Saturday, August 12, 2017

Curse Of The Endless Sharknado


Fifth Sharknado Film Infests The World, Drives People With Taste Up The Wall

Los Angeles (AP) Anthony Ferrante and David Michael Latt, the self described brain trust behind the Sharknado direct to TV series of awful films, are basking in the attention of the fifth film in the franchise, Sharknado 5: Global Swarming. The film series, which mangles basic physics and biology while providing jobs for Z-list actors, has seen actors Ian Ziering and Tara Reid play a husband and wife pair of nitwits improbably confronting sharks swept up out of the ocean and into places around the world, terrorizing everyone in their path.

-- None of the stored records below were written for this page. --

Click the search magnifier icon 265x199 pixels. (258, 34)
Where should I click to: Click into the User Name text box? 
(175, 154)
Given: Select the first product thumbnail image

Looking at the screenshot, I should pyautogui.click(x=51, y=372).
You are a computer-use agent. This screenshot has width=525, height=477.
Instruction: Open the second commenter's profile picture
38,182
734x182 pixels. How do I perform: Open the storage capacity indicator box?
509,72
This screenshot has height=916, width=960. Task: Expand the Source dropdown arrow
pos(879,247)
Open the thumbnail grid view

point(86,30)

Now the latest chapter of the franchise has made it to television screens on the Syfy Channel in the United States and has been making it to other cheese-fest cable stations around the world, bringing a story of a global sharknado epidemic, with the aforementioned nitwits being somehow the only people who can save the day. The latest chapter of the film continues the tradition of Z-list celebrity cameos, including Geraldo Rivera, Fabio, Al Roker, Kathie Lee Gifford, and Charo. Absent for this chapter was David Hasselhoff, who starred in a couple of the earlier films but who is the subject of a mutual restraining order after fights have broken out with Ziering. Neither one is permitted within five hundred feet of each other at all times.

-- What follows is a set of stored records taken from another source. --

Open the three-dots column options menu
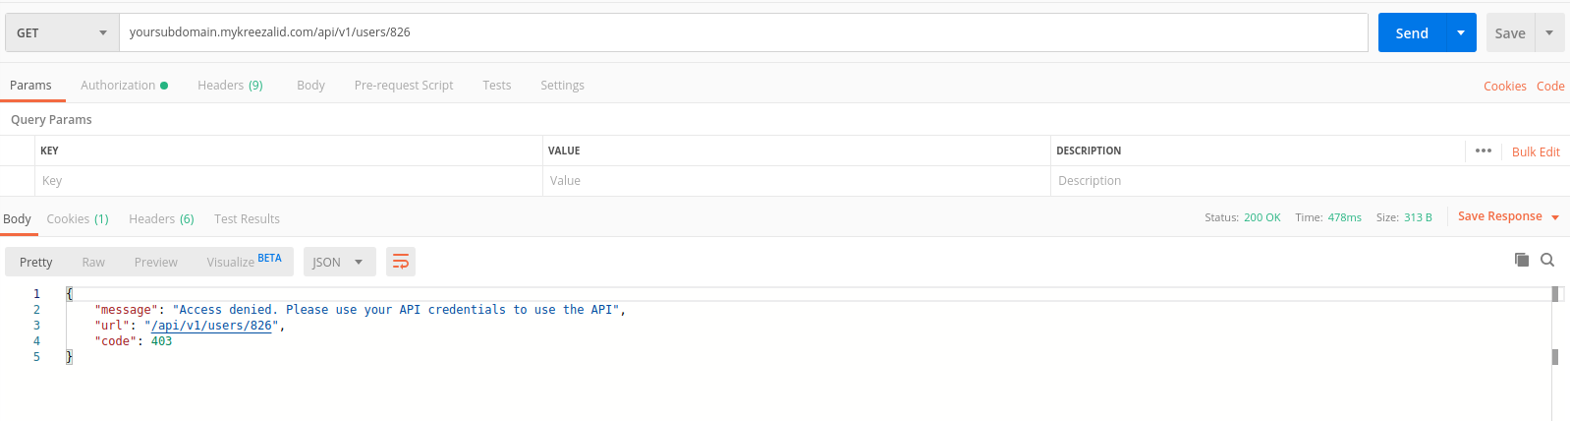This screenshot has height=421, width=1570. (x=1484, y=150)
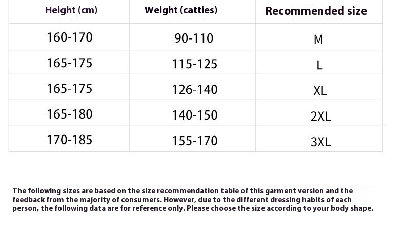Choose the recommended size L cell
The image size is (405, 233).
(319, 65)
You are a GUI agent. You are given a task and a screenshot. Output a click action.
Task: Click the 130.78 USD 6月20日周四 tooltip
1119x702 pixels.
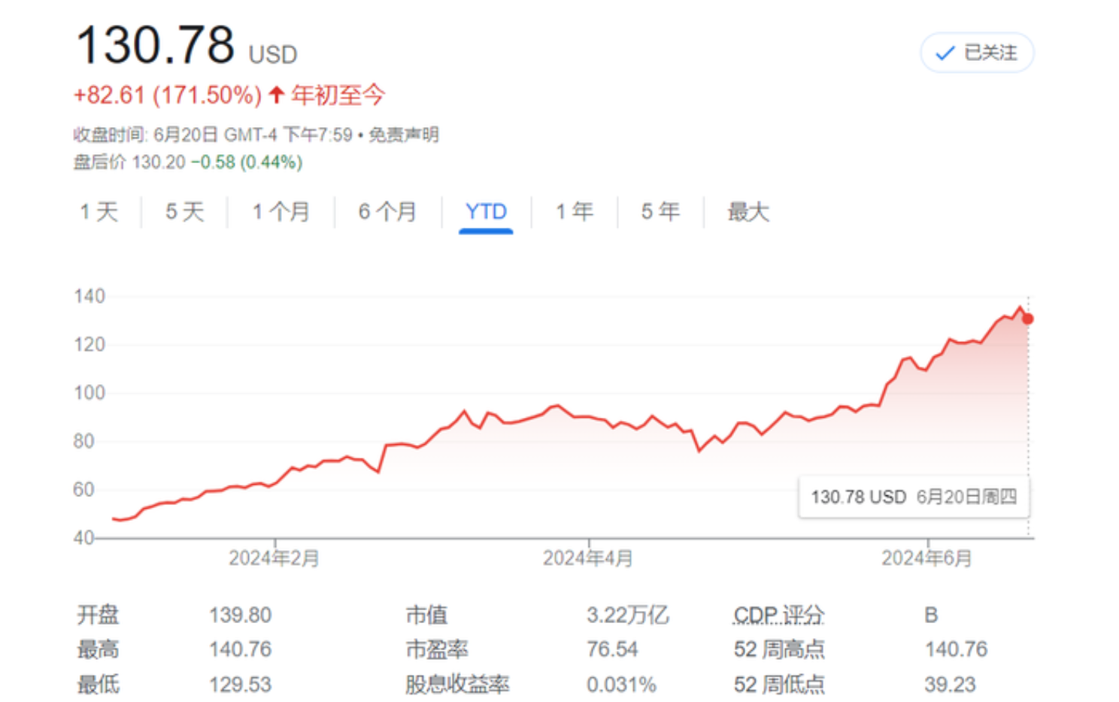point(913,497)
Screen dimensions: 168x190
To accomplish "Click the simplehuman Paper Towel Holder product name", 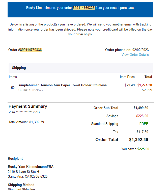I will [x=63, y=85].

Ferrante, Latt, Ziering, and Reid met reporters at the studios for the film company The Asylum recently to discuss the franchise. A clarification- real reporters, namely those with a working brain, and entertainment reporters, none of whom have a working brain. The latter slavishly drool and fawn over anything remotely famous, such as Z-list actors like Reid and Ziering. The actors looked thoroughly pleased with themselves as they joined the director and producer on stage.

“What can I say about Sharknado?” Ziering said. “It’s saved my career. Saved my life too. I mean, I’ve said it before, the loan sharks were going to break my legs before I got the role in the first film, and it’s kept me famous and on the right side of the financial ledger ever since. Pretty good for a guy who got famous for playing Steve Sanders on 90210. Hey, if Luke Perry’s out there watching right now? Screw you, buddy! Who’s on top now, you James Dean wannabe?”

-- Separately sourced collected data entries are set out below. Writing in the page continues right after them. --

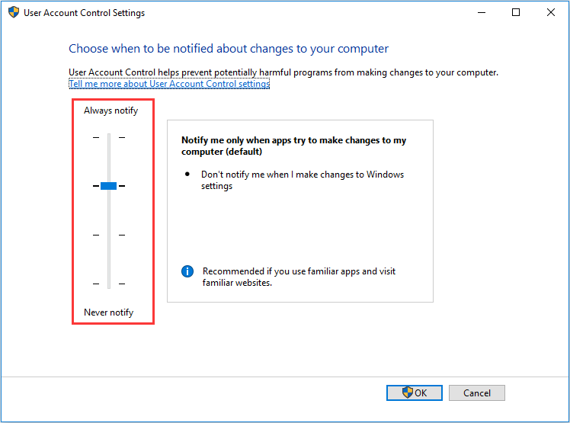Click the UAC shield icon in title bar
Image resolution: width=570 pixels, height=423 pixels.
(13, 13)
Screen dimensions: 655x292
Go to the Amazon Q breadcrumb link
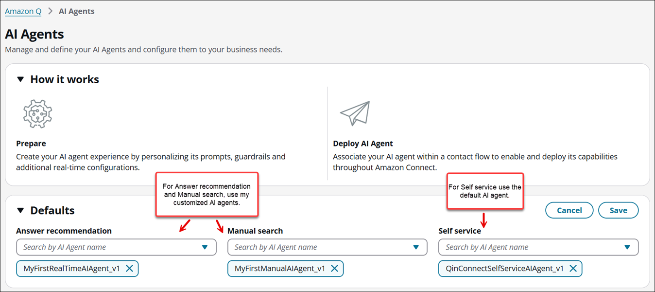[23, 11]
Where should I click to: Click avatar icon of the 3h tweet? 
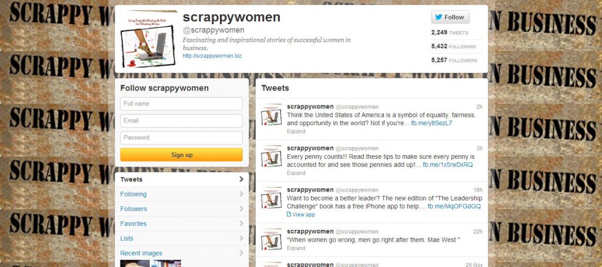click(272, 156)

As a side note, Perry himself, who’s been in the Archie-reboot series Riverdale for awhile, shrugged when told about Ziering’s taunt. “Honestly? I’m just glad to be working. In a role I don’t have to be ashamed of when I look in the mirror once or twice a day. How a guy goes through life being proud of playing opposite bad CGI sharks in really lousy movies is beyond me.”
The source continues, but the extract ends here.